Stored records:
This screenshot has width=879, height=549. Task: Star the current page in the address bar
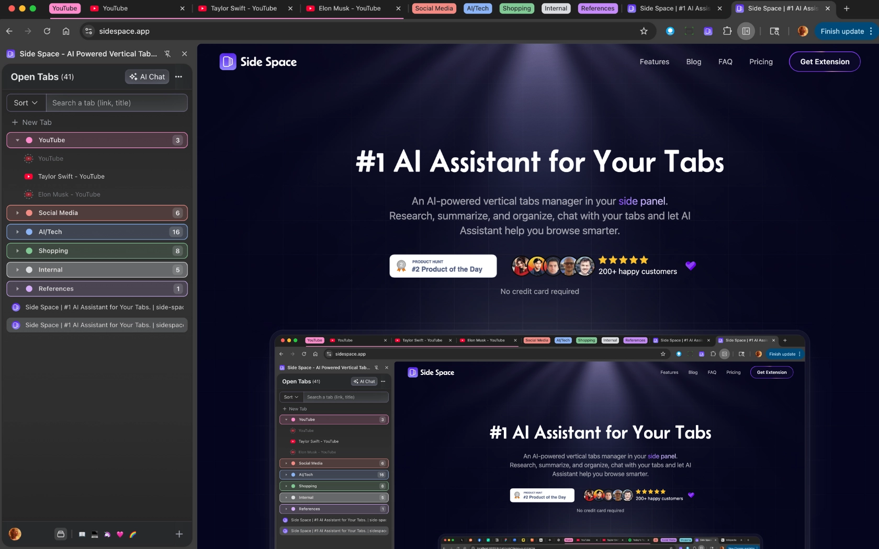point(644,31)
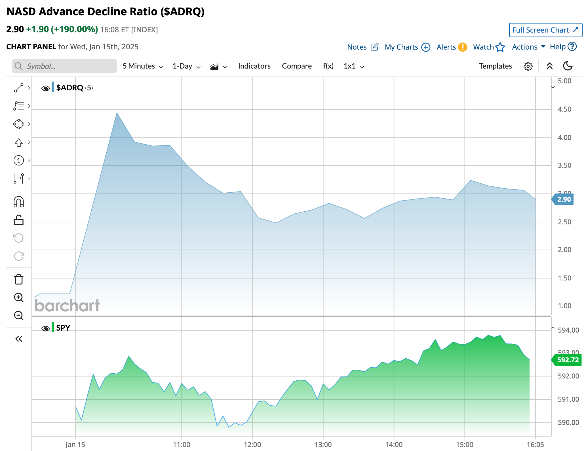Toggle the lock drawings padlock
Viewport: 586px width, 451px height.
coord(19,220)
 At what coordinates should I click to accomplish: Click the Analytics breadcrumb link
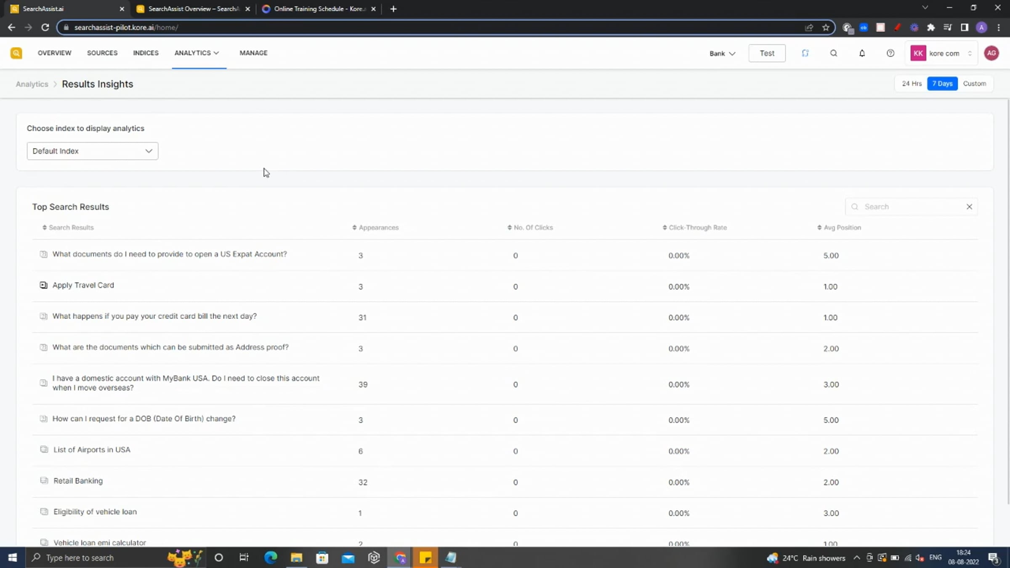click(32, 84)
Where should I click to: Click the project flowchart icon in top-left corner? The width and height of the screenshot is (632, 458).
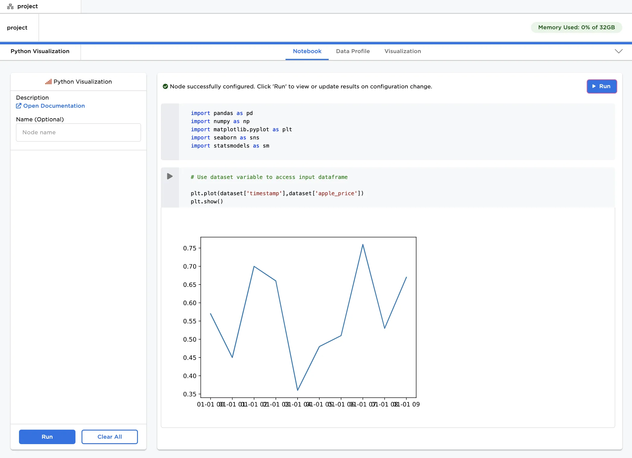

WHAT THIS TASK INVOLVES – Reprint the data verbatim, pictures excluded.

RESPONSE TO THE TASK –
This screenshot has width=879, height=549. Task: Star the current page in the address bar
point(644,31)
Toggle the lock drawings padlock
Viewport: 586px width, 451px height.
coord(19,220)
 At what coordinates should I click to accomplish: Click the Analytics breadcrumb link
click(32, 84)
Where should I click to: Click the project flowchart icon in top-left corner? The width and height of the screenshot is (632, 458).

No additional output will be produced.